IAR
Paweł Słójkowski
23.09.2013
Prywatne szkoły za drogie dla Brytyjczyków
Jedna z podpór brytyjskiego społeczeństwa klasowego staje się za droga dla Brytyjczyków, nawet tych z klas średnich. Do takich szkół uczęszcza 7% brytyjskich dzieci.
Glow Images/East News
Posłuchaj
-
W Wielkiej Brytanii prywatne szkoły są wciąż traktowane jako przepustka do dobrych uczelni, posad i elit towarzyskich (Informacyjna Agencja Radiowa)
Czytaj także
Jak ujawnia "Przewodnik po dobrych szkołach", w tym roku przeciętne roczne czesne w prywatnej szkole z internatem przewyższyło po raz pierwszy średnie roczne zarobki.
W zamyśle rodziców ma im to otworzyć drogę do dobrych uczelni, posad i elit towarzyskich. Ale średnie roczne zarobki wynoszą obecnie w Wielkiej Brytanii 26 i pół tysiąca funtów, średnia roczna opłata za szkołę - ponad tysiąc więcej.
W 1980 roku przeciętne czesne pochłaniało tylko jedną trzecią przeciętnych zarobków. Mimo takiej inflacji opłat wielu rodziców posyła dzieci do tych drogich szkół choćby tylko na ostatnie 2 lata przed maturą i aż 18% brytyjskiej młodzieży składa w nich egzaminy dojrzałości.
Nagrodą jest niemal pewność dostania się na studia - i to do elitarnych uczelni.
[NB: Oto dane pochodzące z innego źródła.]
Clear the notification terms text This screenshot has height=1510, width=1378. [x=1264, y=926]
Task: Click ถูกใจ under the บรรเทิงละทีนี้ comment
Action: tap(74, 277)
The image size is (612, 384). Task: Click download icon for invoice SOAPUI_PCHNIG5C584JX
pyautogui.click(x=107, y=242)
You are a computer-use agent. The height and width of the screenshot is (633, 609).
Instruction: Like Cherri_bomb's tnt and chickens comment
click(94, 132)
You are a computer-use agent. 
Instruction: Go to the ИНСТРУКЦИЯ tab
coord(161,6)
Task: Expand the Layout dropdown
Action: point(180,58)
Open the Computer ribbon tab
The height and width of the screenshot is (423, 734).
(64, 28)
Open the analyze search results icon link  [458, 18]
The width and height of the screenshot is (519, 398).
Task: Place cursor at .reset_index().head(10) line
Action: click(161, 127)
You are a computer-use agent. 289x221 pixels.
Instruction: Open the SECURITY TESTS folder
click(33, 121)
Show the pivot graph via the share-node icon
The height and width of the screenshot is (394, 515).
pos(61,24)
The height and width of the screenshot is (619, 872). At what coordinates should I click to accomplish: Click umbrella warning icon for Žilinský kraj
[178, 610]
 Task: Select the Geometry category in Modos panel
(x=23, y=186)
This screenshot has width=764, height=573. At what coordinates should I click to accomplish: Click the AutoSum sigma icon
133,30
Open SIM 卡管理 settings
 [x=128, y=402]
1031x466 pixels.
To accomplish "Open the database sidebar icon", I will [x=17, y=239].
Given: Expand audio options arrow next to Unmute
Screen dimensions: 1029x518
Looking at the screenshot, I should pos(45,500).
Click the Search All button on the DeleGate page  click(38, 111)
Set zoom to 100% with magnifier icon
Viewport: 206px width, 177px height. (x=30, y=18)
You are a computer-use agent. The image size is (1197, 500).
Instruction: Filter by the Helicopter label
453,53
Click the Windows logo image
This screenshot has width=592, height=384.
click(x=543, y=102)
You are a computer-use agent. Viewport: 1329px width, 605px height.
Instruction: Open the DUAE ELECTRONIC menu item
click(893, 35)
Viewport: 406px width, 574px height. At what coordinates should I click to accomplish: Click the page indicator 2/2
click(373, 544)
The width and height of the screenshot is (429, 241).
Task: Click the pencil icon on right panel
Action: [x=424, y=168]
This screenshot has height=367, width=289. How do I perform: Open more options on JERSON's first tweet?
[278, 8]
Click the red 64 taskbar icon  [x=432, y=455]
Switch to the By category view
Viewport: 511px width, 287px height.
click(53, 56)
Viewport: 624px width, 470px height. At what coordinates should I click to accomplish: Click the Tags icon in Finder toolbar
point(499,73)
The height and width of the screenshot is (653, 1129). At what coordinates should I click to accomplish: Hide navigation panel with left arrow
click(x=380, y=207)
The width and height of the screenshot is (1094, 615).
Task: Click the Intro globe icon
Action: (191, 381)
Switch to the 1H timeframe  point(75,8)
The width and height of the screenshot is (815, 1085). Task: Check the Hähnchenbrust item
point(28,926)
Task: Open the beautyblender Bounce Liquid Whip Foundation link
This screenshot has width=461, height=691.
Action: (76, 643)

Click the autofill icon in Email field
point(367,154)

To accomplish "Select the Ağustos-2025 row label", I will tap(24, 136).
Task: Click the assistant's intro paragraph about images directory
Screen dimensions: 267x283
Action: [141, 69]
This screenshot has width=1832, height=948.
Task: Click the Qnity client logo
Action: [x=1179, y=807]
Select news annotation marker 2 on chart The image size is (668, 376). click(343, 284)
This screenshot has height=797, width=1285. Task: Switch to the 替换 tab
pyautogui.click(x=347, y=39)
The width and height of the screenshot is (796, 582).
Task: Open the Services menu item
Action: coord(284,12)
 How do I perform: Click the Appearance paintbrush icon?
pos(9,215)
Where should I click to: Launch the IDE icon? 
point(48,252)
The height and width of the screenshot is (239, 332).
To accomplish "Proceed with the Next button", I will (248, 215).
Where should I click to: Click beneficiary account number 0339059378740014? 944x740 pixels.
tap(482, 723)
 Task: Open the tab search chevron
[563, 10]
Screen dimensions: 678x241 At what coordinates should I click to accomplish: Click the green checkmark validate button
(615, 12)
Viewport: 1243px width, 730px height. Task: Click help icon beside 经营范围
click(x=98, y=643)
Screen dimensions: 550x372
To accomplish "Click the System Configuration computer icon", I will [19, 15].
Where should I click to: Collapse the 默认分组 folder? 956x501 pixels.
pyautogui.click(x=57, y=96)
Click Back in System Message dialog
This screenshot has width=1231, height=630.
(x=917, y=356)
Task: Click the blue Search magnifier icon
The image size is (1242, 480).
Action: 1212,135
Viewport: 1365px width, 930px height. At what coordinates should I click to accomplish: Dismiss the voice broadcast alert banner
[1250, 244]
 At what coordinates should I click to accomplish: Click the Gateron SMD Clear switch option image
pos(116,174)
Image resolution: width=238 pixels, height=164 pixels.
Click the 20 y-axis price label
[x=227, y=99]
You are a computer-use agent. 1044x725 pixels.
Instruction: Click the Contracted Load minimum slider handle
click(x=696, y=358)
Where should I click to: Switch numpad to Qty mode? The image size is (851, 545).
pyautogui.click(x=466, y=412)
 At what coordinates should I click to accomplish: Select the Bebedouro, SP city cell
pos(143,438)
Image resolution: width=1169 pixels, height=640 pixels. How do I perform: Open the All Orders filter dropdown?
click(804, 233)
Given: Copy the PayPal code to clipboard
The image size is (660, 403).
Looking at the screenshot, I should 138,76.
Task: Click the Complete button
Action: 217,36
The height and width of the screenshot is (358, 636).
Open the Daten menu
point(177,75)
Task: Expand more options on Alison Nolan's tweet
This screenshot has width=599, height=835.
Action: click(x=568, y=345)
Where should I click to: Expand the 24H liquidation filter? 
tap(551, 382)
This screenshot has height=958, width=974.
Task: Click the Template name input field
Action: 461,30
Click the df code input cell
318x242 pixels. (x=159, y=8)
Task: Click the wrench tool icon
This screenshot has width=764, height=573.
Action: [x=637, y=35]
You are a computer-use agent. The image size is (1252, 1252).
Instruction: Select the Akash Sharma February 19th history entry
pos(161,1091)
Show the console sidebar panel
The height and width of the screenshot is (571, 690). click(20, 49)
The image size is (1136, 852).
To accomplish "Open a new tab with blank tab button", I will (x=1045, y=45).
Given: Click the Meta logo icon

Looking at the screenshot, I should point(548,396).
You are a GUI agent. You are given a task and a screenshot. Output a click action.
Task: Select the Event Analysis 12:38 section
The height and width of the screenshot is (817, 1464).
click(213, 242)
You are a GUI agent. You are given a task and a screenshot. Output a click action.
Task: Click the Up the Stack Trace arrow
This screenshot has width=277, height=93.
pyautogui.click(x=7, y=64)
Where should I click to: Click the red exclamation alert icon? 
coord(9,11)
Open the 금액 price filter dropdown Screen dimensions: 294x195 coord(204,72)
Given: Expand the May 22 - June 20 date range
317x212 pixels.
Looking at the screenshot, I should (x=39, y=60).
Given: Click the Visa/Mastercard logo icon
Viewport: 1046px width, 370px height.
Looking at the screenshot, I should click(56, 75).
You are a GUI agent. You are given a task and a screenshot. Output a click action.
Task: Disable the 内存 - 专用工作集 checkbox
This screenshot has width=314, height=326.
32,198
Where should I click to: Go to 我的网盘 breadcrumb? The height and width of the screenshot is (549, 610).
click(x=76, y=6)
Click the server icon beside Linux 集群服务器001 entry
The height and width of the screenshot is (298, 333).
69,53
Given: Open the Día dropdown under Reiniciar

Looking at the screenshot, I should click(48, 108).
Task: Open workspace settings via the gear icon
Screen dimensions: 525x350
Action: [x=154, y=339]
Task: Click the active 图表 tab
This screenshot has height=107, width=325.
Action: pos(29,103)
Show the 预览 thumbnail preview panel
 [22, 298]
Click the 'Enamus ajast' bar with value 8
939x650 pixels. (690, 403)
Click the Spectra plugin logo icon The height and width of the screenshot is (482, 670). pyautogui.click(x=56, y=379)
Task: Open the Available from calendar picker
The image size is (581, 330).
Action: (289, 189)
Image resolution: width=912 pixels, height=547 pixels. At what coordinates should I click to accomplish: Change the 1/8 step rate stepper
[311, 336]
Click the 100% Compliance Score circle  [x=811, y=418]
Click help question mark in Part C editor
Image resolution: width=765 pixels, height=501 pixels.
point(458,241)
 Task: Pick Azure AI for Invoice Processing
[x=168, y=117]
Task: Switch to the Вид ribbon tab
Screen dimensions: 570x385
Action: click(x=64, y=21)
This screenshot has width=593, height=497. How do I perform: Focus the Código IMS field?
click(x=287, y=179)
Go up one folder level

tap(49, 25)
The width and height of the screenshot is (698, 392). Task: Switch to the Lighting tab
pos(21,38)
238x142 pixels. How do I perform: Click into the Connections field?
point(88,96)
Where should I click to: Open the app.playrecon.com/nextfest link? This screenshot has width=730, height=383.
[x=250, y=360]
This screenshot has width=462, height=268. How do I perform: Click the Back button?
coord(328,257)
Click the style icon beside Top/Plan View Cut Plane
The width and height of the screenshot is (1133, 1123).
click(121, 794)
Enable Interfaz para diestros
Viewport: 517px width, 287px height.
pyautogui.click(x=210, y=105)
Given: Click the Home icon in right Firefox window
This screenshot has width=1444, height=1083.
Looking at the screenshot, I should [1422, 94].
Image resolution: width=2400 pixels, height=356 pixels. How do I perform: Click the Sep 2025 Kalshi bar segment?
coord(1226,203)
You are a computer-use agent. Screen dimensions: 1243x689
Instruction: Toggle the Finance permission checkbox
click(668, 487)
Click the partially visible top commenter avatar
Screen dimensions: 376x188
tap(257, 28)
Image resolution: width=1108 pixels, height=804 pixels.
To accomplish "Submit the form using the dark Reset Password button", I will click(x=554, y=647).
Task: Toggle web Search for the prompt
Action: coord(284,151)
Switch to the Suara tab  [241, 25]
W Oxfordzie z prywatnych szkół rekrutuje się 43% studentów, w Cambridge - 38%. Jeszcze więcej rodziców, których nie stać na ogromne czesne, próbuje pomóc swoim dzieciom korepetycjami.
W ten sposób już nie tylko 18% zdaje matury w prywatnych szkołach, ale dalsze 25% dzięki prywatnej edukacji w domu, po lekcjach w państwowej szkole, która widać nie gwarantuje rzetelnej wiedzy.